→ **ZU ERLEDIGENDE AUFGABEN**:
[1] Beantworten Sie anhand des Auszugs zur Verordnung über Tätowierfarben diese Fragen:
(a) Welche Verbände haben die DIN-Norm EN 17169 initiiert?
(b) Welche beiden Pigmente soll die 2023 folgende Verordnung verbieten?
(c) In welches Land weichen laut Auszug manche Farbrealistiker:innen aus?
[2] Führen Sie den Auszug zur Verordnung über Tätowierfarben im Anschluss an seinen letzten Satz fort.

→ **AUSZUG**:
#####

Der Fortschritt hat einen sperrigen Namen: DIN-Norm EN 17169. Initiiert wurde sie von der Branche selbst: vom Verband Deutscher Organisierter Tätowierer (DOT e.V.) und dem Verband United European Tattoo Artists. „Und trotzdem ist in den Köpfen noch das Vorurteil da, dass Tätowieren im Knast gelernt und in Hinterhöfen betrieben wird“, sagt Schildhauer. 

Die neue und auch die 2023 folgende Verordnung, die die in Dutzenden Farbtönen steckenden Pigmente „Grün 7“ und „Blau 15:3“ zukünftig verbieten soll, findet er hingegen vor allem eins: unfair. Laut Risikobewertung stehen diese zwar im Verdacht, krebserregend zu sein – wenn sie jetzt verboten würden, könnten laut Bundesinstitut für Risikobewertung aber stattdessen Ersatzstoffe verwendet werden, die noch weniger gut erforscht sind und eventuell noch gesundheitsschädlicher wären. „Es gibt eine Reihe an Gütern – Zigaretten oder Alkohol als bestes Beispiel –, an deren Folgen nachweislich jedes Jahr viele Menschen sterben“, sagt Schildhauer seine. Wie rund 180.000 andere haben er und sein Kollege Kosta Vergidis deshalb zum Kippen des Verbots die EU-Petition „Save the Pigments“ unterzeichnet. „Diese Verordnung kann nicht im Sinne des europäischen Gemeinschaftsgedankens sein, da sie weder ihre selbstständigen Unternehmer noch die Konsumenten schützt“, heißt es dort. 

Auch wenn der Frust über die Verordnung groß ist: Wirtschaftlich bedroht sie das „Surface“ bisher nicht. Bei sogenannten Farbrealistiker:innen, die sich auf fotorealistische Motive spezialisiert haben, sieht das anders aus. Manche, so heißt es aus Tätowiererkreisen, tätowieren illegal mit den verbotenen Farben weiter. Andere weichen in die Schweiz aus, wo die Farben noch erlaubt sind.

#####

→ **GEGEBENES MATERIAL**:
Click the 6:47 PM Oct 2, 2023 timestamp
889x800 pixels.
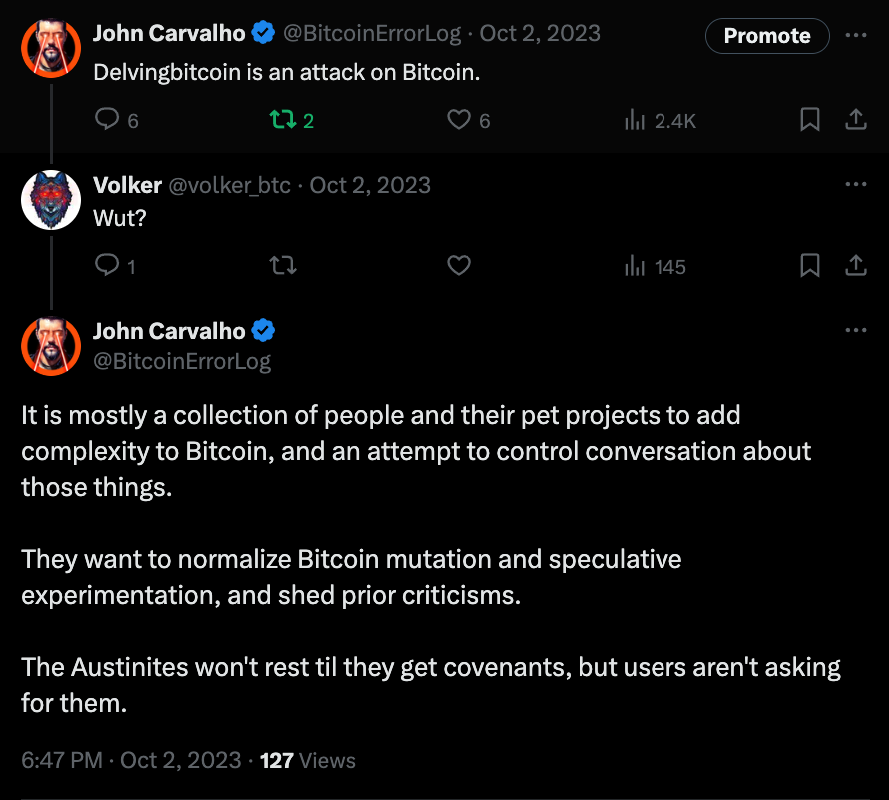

#####

→ **SCHRIFTLICHE ANTWORTEN**:
[1]
(a) Der Verband Deutscher Organisierter Tätowierer (DOT e.V.) und der Verband United European Tattoo Artists.
(b) „Grün 7“ und „Blau 15:3“.
(c) In die Schweiz.

[2]
Tattoofarben
Die neuen Farben sind zwar REACH-konform, kosten aber ein vielfaches – was die Tattoo-Preise in die Höhe steigen lässt

Illegal mit den Farben weiterzuarbeiten kam für Kosta nicht infrage. „Viele von uns Tätowierern sind selbstständig und haben durch Corona eine harte Zeit hinter sich – ich wollte keine Risiken eingehen.“ Die meisten seiner Kund:innen konnten das nachvollziehen und geduldeten sich. Bestellt hat das „Surface“ die „REACH“-konformen Farben des US-amerikanischen Herstellers World Famous Tattoo Ink. – die Reihe heißt „Limitless“ – schon vor Weihnachten. Angekommen sind sie im März – allerdings nicht aus den USA, sondern aus Polen. Wegen der stockenden Logistik aufgrund der Corona-Pandemie warten manche Tätowierer:innen noch immer.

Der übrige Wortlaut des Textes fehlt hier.